### Stored data
::::::::::
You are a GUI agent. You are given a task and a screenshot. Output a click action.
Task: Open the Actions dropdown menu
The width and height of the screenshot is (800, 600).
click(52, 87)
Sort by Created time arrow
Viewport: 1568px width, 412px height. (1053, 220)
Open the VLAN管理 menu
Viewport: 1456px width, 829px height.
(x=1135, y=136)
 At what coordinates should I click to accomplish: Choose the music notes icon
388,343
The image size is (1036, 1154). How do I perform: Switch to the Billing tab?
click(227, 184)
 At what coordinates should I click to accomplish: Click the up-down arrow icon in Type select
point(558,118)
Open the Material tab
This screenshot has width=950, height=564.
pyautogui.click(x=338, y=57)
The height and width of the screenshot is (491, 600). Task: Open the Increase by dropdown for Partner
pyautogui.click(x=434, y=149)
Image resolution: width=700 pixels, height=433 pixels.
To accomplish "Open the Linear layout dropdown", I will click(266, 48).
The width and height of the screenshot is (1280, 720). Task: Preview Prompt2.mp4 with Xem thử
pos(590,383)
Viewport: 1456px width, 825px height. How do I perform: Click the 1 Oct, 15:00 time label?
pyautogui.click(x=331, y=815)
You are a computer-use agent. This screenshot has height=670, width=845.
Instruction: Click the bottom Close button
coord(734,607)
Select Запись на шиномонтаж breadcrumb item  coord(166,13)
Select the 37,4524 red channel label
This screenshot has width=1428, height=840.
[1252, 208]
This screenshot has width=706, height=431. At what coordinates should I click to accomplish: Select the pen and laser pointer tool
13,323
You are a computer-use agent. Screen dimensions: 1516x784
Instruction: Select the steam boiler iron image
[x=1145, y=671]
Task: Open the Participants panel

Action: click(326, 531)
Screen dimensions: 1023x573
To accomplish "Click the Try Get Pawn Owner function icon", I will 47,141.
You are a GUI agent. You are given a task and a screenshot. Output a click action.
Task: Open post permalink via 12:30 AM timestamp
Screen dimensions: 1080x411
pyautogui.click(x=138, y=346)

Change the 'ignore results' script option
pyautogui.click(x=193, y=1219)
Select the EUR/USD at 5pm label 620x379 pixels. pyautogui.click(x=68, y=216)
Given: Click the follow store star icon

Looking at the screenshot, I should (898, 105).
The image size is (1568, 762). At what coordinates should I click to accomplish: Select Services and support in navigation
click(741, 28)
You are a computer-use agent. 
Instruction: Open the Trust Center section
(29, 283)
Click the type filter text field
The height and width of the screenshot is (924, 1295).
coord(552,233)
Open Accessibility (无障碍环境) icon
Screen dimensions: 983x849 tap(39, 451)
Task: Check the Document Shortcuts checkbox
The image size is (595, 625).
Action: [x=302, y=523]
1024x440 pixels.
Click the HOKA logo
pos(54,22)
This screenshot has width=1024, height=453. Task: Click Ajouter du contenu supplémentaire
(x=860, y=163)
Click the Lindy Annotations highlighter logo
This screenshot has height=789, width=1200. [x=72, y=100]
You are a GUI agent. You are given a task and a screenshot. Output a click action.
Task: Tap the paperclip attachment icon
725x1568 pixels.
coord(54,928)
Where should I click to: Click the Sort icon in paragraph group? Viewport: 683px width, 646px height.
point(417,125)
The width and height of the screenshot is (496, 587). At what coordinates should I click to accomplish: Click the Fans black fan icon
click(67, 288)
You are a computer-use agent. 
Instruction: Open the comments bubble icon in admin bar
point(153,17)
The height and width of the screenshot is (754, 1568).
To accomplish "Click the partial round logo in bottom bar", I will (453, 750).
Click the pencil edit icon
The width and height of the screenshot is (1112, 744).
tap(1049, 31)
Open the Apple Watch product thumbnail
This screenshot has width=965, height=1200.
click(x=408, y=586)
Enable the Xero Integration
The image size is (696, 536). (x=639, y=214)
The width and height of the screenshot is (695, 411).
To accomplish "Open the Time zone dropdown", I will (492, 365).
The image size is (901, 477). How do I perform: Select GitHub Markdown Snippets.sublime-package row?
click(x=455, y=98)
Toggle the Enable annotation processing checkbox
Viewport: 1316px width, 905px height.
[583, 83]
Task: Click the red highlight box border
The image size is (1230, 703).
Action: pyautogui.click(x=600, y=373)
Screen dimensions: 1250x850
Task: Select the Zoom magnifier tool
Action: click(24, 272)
::::::::::
### PROBLEM DESCRIPTION
Check each line above for "computer" and return the ones that have it.

### SOLVED PROBLEM
You are a computer-use agent. This screenshot has height=670, width=845.
You are a computer-use agent. Screen dimensions: 1516x784
You are a computer-use agent. 
You are a computer-use agent. 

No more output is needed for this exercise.